Such way of thinking determines that certain effects result from certain causes on the basis of logical principles. It thus evacuates by its methodologies the recourse to the transhistoric. One could find the foundations of the modern though in the Ancient Greece, with thinkers like Plato and Aristotle. The Aristotelian philosophy was based on a concrete observation of nature, thus laying the foundations of formal logic, metaphysics3, and ethics. However, the movement did not take until the 17th and early 18th, with a systematic approach to rationalism, first with the Galileo trial, then with the writings of Descartes, notably with his Discourse on Method in 1637, or his Metaphysical Meditations. Descartes affirmed that only reason could be used as a discursive tool to demonstrate the existence of God, for example, by using the ontological argument. Ergo, the search for truth could and should only be accessed via pure reasoning and not faith. Later on, thinkers such Nietzsche profoundly reformed the human understanding. Nietzsche not only criticized religion, he also commented on his decline, as spoken by the madman who claimed that “God is dead! 4:

Should not lanterns be lit in the morning? Do we not hear the noise of the grave-diggers who bury God? Do we still feel nothing of the divine decomposition? … the gods also decompose! God is dead! God remains dead! And we killed him! How can we console ourselves, murderers between the murderers! What the world has possessed of the most sacred and most powerful to this day has bled under our knife; … who will cleanse us of this blood? What water could we wash? What expiations, what sacred game will we be forced to invent?
========
JOB → Reproduce the passage on rationalism and Nietzsche word for word, from its first sentence to its last.

GIVEN RECORDS →
========
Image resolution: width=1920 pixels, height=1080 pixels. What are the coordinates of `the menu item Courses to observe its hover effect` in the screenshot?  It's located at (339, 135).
========
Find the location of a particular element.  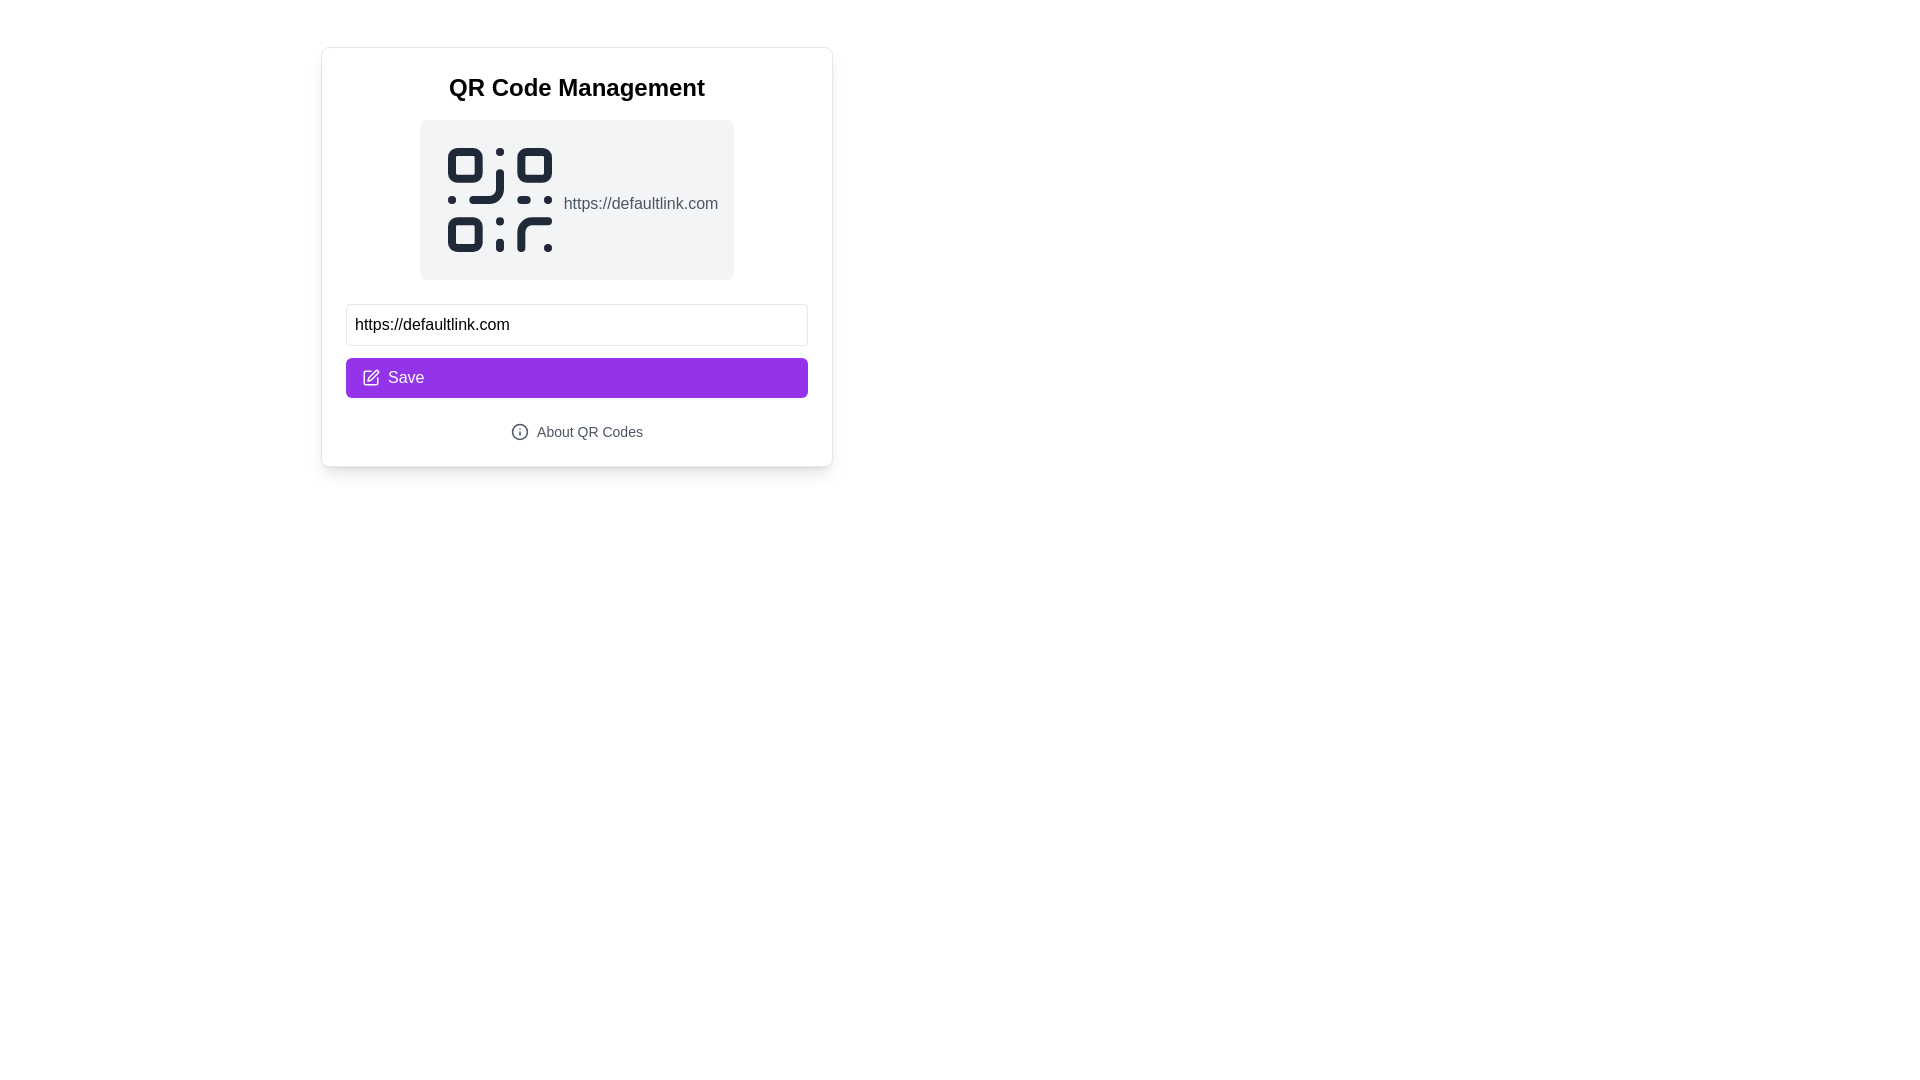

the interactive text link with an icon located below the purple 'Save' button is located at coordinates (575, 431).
========
ANSWER FOR THIS EXERCISE →
Such way of thinking determines that certain effects result from certain causes on the basis of logical principles. It thus evacuates by its methodologies the recourse to the transhistoric. One could find the foundations of the modern though in the Ancient Greece, with thinkers like Plato and Aristotle. The Aristotelian philosophy was based on a concrete observation of nature, thus laying the foundations of formal logic, metaphysics3, and ethics. However, the movement did not take until the 17th and early 18th, with a systematic approach to rationalism, first with the Galileo trial, then with the writings of Descartes, notably with his Discourse on Method in 1637, or his Metaphysical Meditations. Descartes affirmed that only reason could be used as a discursive tool to demonstrate the existence of God, for example, by using the ontological argument. Ergo, the search for truth could and should only be accessed via pure reasoning and not faith. Later on, thinkers such Nietzsche profoundly reformed the human understanding. Nietzsche not only criticized religion, he also commented on his decline, as spoken by the madman who claimed that “God is dead! 4:

Should not lanterns be lit in the morning? Do we not hear the noise of the grave-diggers who bury God? Do we still feel nothing of the divine decomposition? … the gods also decompose! God is dead! God remains dead! And we killed him! How can we console ourselves, murderers between the murderers! What the world has possessed of the most sacred and most powerful to this day has bled under our knife; … who will cleanse us of this blood? What water could we wash? What expiations, what sacred game will we be forced to invent?